In 2015, blogger and baker Tangerine Jones used the term “rage baking” to describe the way she turned to her kitchen to channel her grief and anger: feelings born from her specific experience of being Black in the United States. While part of her practice was centered on her anger via kitchen work, mutual aid work — feeding strangers the confections she made and holding space in her kitchen for difficult conversations — was another key pillar.
As long as we do not let anger sour the recipes themselves, the kitchen is as good a place as any other to begin the work of healing.
The Little Bakery that Could
I’m definitely finding solace in the new five-part Gravy Podcast series from the Southern Foodways Alliance, on the tiny North Carolina bakery that has launched so many celebrated bakers’ careers (including those of my friends Jen Lapidus—who built it—and Tara Jensen):
The little building with a metal roof and ovens with more than sixty square feet of stone hearth has been home to some of the most exciting baking in the country. It’s one of the places where naturally leavened, rustic breads gained a foothold in the South, where two artisanal flour mills got their start, and where multiple incredible bakers honed their craft.

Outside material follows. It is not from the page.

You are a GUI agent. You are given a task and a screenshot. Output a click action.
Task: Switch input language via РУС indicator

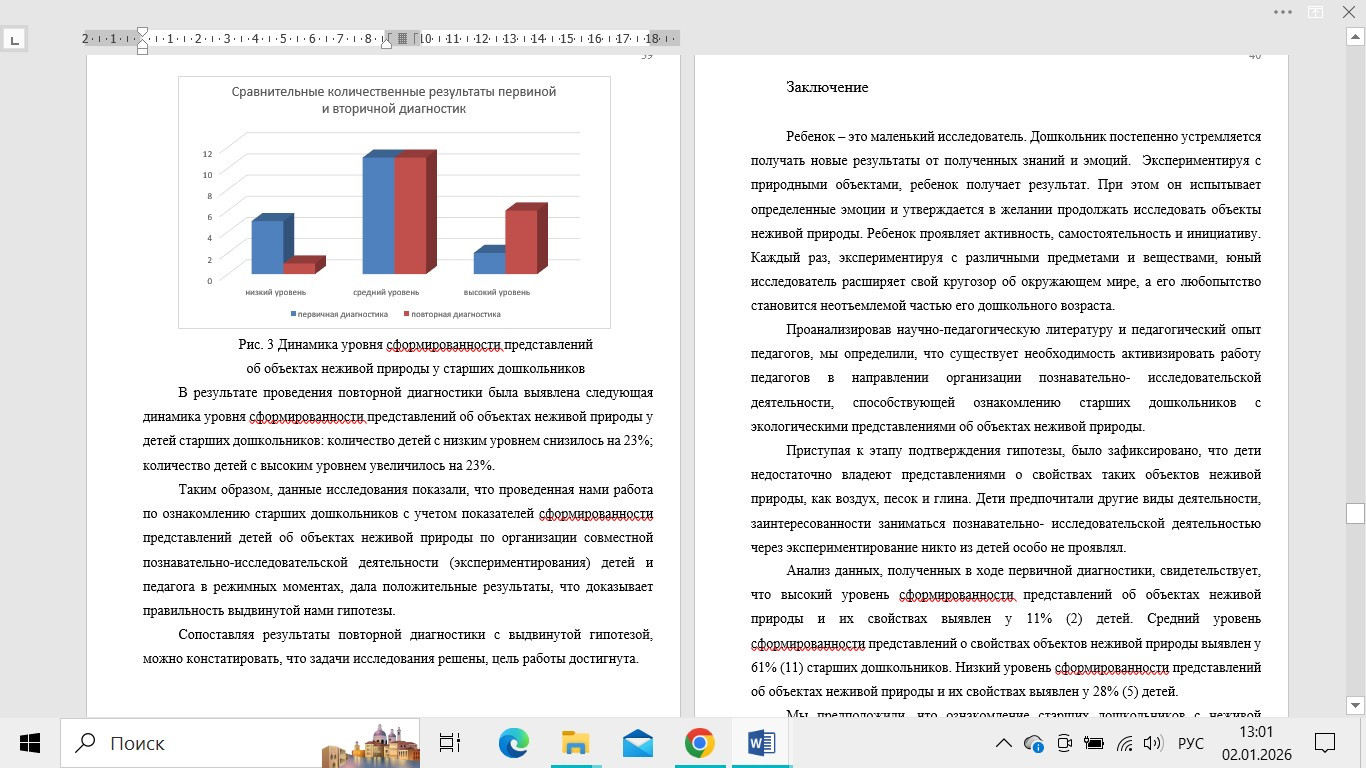(1191, 743)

(I sure wish Substack didn’t truncate social media embeds. Click through for the full, glorious image.)
Khatchapuri Fundraiser for Ukraine (This weekend!)

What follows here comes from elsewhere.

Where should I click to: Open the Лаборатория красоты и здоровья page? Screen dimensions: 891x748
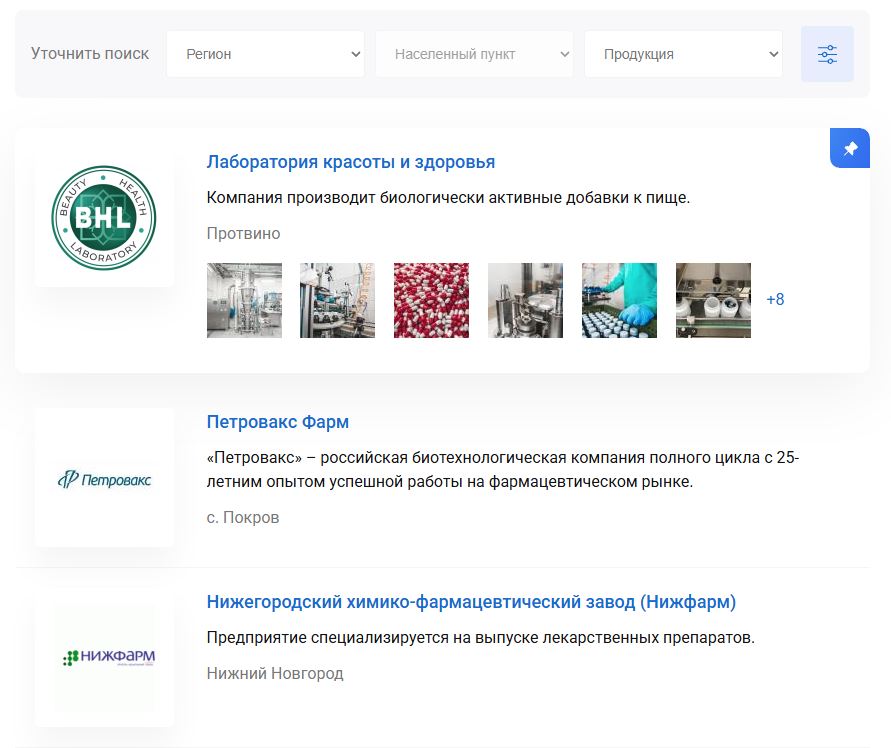click(350, 160)
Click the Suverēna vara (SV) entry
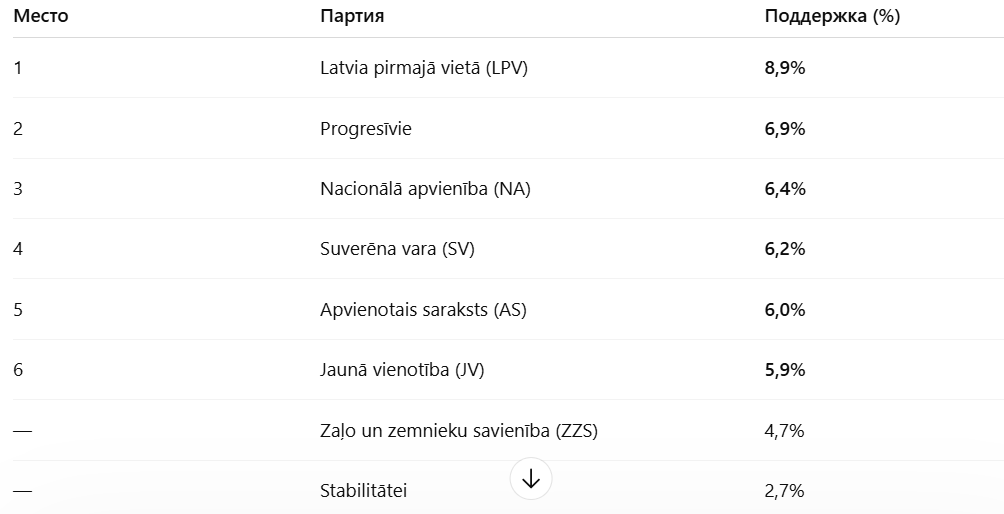The image size is (1004, 514). click(x=397, y=249)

Polina Chesnakova, who is Georgian/Armenian and from Ukraine, is holding a khatchapuri workshop as a fundraiser for Ukraine this coming Sunday, at 1:30pm EST. Khatchapuri is an amazing Georgian cheese-filled stuffed bread. The open-faced one depicted in the tweet above is an adjaruli khatchapuri; the one Polina is teaching is an enclosed one known as imeruli khatchapuri.
Here are the details:
Who: Me and mom Larisa!
When: Sunday, June 5th, 1:30pm-3:15pm EST
Where: via Zoom
What: A virtual 1 hour and 45-minute, cook-along class, where you will learn how make a basic yeasted dough and how to fill and shape it to make Imeruli Khachapuri (cheese bread) and Lobiani (bean-stuffed bread). We’ll also make a Georgian summer salad of cucumbers and tomatoes tossed in a spiced walnut dressing. We will make sure there will be plenty of time for questions, conversation, and stories.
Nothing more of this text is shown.